* WORK INSTRUCTIONS *
Pick every line from the data that holds the word "computer".

=== Section Start ===

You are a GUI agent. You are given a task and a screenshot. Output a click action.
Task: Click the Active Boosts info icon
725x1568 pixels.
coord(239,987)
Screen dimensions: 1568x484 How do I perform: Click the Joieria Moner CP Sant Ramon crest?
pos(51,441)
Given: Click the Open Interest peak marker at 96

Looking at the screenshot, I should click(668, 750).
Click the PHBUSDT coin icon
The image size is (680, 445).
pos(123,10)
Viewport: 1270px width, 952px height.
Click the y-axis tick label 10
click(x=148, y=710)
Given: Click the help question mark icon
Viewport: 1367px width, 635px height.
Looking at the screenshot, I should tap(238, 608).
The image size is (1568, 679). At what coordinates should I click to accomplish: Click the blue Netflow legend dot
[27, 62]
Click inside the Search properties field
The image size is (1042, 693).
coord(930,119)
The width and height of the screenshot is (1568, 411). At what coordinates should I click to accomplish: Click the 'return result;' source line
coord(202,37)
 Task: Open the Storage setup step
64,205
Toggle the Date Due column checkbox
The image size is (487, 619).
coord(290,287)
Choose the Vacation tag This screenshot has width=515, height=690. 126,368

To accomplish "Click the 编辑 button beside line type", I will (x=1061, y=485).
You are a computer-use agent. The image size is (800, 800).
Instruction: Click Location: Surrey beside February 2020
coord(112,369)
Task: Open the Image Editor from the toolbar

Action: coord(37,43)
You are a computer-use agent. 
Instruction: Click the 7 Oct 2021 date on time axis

=== Section End ===

* THE COMPLETED TASK *
You are a computer-use agent. The image size is (800, 800).
You are a computer-use agent. 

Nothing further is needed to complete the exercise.